Abstract

Consumption of fatty fish species, like salmon and herring, from the Baltic Sea is an important source of human exposure to persistent organochlorine compounds, e.g. polychlorinated dioxins (PCDDs), dibenzofurans (PCDFs) and biphenyls (PCBs). Many of these compounds show immunotoxic and hepatotoxic effects in animals. We have now studied immunological competence, including lymphocyte subsets, in 23 males with a high consumption of fish from the Baltic Sea and in a control group of 20 males with virtually no fish consumption. The high consumers had lower proportions and numbers of natural killer (NK) cells, identified by the CD 56 marker, in peripheral blood than the non-consumers. Weekly intake of fatty fish correlated negatively with proportions of NK cells (rs = -0.32, P = 0.04). There were also, in a subsample of 11 subjects, significant negative correlations between numbers of NK cells and blood levels of a toxic non-ortho-PCB congener (IUPAC 126; rs = -0.68, P = 0.02) and a mono-ortho congener (IUPAC 118; rs = -0.76, P = 0.01).

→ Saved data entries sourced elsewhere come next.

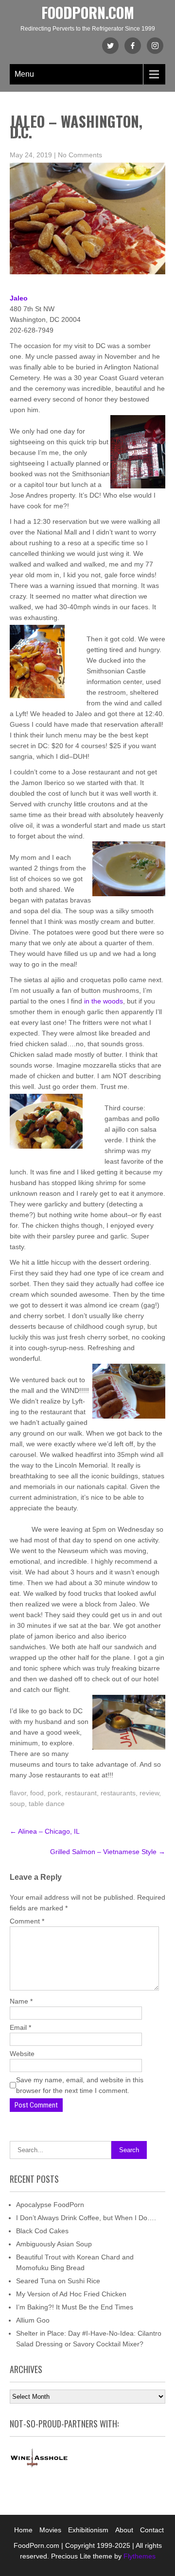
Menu (24, 74)
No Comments (80, 155)
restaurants (118, 1793)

A similar correlation, in 12 subjects, was seen for p,p'-DDT (rs = -0.76, P = 0.01). The corresponding negative correlation, in 13 subjects, with blood levels of PCDD/Fs was not significant (rs = -0.57, P = 0.07). No significant association was seen between organic mercury in erythrocytes and NK cells. Fish consumption was not associated with levels of any other lymphocyte subset. Neither were there any correlations with plasma immunoglobulins or liver enzyme activities. Our study indicates that accumulation of persistent organochlorine compounds in high consumers of fatty fish may adversely affect NK cell levels.